Studio album by Roberto Carlos
- Released: November, 1965
- Recorded: 1965
- Studio: CBS Studios, Rio de Janeiro
- Genre: Rock and roll; beat music; rock and roll; surf rock; rockabilly; mod; rhythm and blues;
- Length: 31:44
- Label: Columbia
- Producer: Evandro Ribeiro

Roberto Carlos chronology
| Canta a la Juventud (1965) | Jovem Guarda (1965) | Roberto Carlos ("Eu Te Darei O Céu") (1966) |

= Jovem Guarda (album) =

Jovem Guarda is the fifth studio album by the Brazilian singer and writer Roberto Carlos, which was released in 1965.

The album was recorded with the Brazilian rock band The Youngsters in September from the same year. the pianist Lafayette also participated in the recording of tracks like "Escreva uma Carta meu Amor", "Mexerico da Candinha", "Eu Te Adoro", "Meu Amor" and the main track, that open the album and ended up being a big hit at the time.

== Recording ==
The album got its name from a TV program that was hosted by the singer in TV Record that ended up being a success in the 1960s. The idea to name this LP as Jovem Guarda was from the director of CBS, Othon Russo, arguing that will make the album be a success, like the Record program.

The band The Youngsters appears on the back cover and participated in every track, also having a prominent participation of the recording of this album, is the pianist Lafayette.

The album has the songs "Quero que Vá Tudo pro Inferno", one of the biggest success of the singer and also the opening track from this LP, "Lobo Mau", "O Feio", "Mexerico da Candinha", "Pega Ladrão" and "Não é Papo Pra Mim".

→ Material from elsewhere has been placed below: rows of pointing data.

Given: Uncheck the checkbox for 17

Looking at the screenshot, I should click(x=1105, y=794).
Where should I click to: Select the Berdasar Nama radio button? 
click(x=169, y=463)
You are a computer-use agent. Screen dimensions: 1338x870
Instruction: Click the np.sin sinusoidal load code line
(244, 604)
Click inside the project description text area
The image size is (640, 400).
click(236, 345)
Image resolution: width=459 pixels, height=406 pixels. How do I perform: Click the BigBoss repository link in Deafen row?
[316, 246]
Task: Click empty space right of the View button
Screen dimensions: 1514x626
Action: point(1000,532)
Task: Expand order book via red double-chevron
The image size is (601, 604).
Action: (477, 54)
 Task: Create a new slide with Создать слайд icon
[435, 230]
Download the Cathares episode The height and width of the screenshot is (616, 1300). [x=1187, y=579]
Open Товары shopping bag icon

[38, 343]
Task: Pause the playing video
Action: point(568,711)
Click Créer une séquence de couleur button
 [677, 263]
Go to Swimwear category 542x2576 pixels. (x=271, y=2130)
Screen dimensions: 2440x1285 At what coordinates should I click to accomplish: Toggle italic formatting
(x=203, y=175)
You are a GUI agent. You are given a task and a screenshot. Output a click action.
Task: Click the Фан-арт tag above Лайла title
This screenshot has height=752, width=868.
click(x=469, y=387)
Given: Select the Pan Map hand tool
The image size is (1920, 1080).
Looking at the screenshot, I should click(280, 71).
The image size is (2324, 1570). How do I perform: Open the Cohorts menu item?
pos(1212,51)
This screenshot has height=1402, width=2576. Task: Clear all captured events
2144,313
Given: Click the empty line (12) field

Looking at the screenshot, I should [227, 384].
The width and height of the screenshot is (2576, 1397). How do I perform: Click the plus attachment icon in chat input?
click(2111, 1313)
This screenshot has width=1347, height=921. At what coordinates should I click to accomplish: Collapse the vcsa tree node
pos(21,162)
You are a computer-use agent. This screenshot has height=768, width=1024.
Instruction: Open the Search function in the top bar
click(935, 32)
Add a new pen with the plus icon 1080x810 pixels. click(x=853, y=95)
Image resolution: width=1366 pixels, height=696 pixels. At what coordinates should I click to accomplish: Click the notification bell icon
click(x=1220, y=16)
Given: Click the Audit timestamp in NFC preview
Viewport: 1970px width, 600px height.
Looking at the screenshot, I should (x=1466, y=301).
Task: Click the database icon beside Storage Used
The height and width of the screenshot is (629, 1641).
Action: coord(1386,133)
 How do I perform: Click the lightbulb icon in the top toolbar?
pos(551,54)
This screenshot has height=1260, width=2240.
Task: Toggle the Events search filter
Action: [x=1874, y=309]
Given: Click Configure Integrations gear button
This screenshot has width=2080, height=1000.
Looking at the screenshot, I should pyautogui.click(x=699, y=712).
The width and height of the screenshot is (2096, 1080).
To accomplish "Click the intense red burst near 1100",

in 2007, this album was ranking by the magazine Rolling Stone Brasil as the 85th best Brazilian album of all time.

in 2013, the album was inducted into the Hall of fame of Grammy Latino.

==Track listing==
Source:

| No. | Title | Writer(s) | Length |
|---|---|---|---|
| 1. | "Quero Que Vá Tudo Pro Inferno" | Roberto Carlos, Erasmo Carlos | 3:58 |
| 2. | "Lobo Mau" (The Wanderer) | Ernest Maresca, Hamilton Di Giorgio | 2:48 |
| 3. | "Coimbra" | José Galhardo, Raul Ferrão | 2:41 |
| 4. | "Sorrindo Pra Mim" | Helena dos Santos | 2:45 |
| 5. | "O Feio" | Renato Barros, Getúlio Côrtes | 2:25 |
| 6. | "O Velho Homem do Mar" | Roberto Rei | 1:55 |
| 7. | "Eu Te Adoro, Meu Amor" | Rossini Pinto | 2:35 |
| 8. | "Pega Ladrão" | Getúlio Côrtes | 2:20 |
| 9. | "Gosto do Jeitinho Dela" | Niquinho, Othon Russo | 2:39 |
| 10. | "Escreva uma Carta, Meu Amor" | Pilombêta, Tito Silva | 2:24 |
| 11. | "Não É Papo pra Mim" | Roberto Carlos, Erasmo Carlos | 2:06 |
| 12. | "Mexerico da Candinha" | Roberto Carlos, Erasmo Carlos | 3:02 |

==Personnel==
- Roberto Carlos: vocals

=== The Youngsters ===
- Carlos Becker (rhythm guitars), Carlos Roberto (lead guitars), Sérgio Becker (saxophone), Jonas (bass) and Romir (drums)
- Background Vocals: The Youngsters
- Lafayette Coelho Varges Limp: keyboard (organ)

==Charts==

year-end chart performance for Jovem Guarda
| Chart (1966) | Peak position |
|---|---|
| Brazil (Nopem) | 1 |

==Certifications==

Certifications for "Jovem Guarda"
| Region | Certification | Certified units/sales |
| Brazil (Pro-Música Brasil) | Diamond | 1,000,000^{‡} |
^{‡} Sales+streaming figures based on certification alone.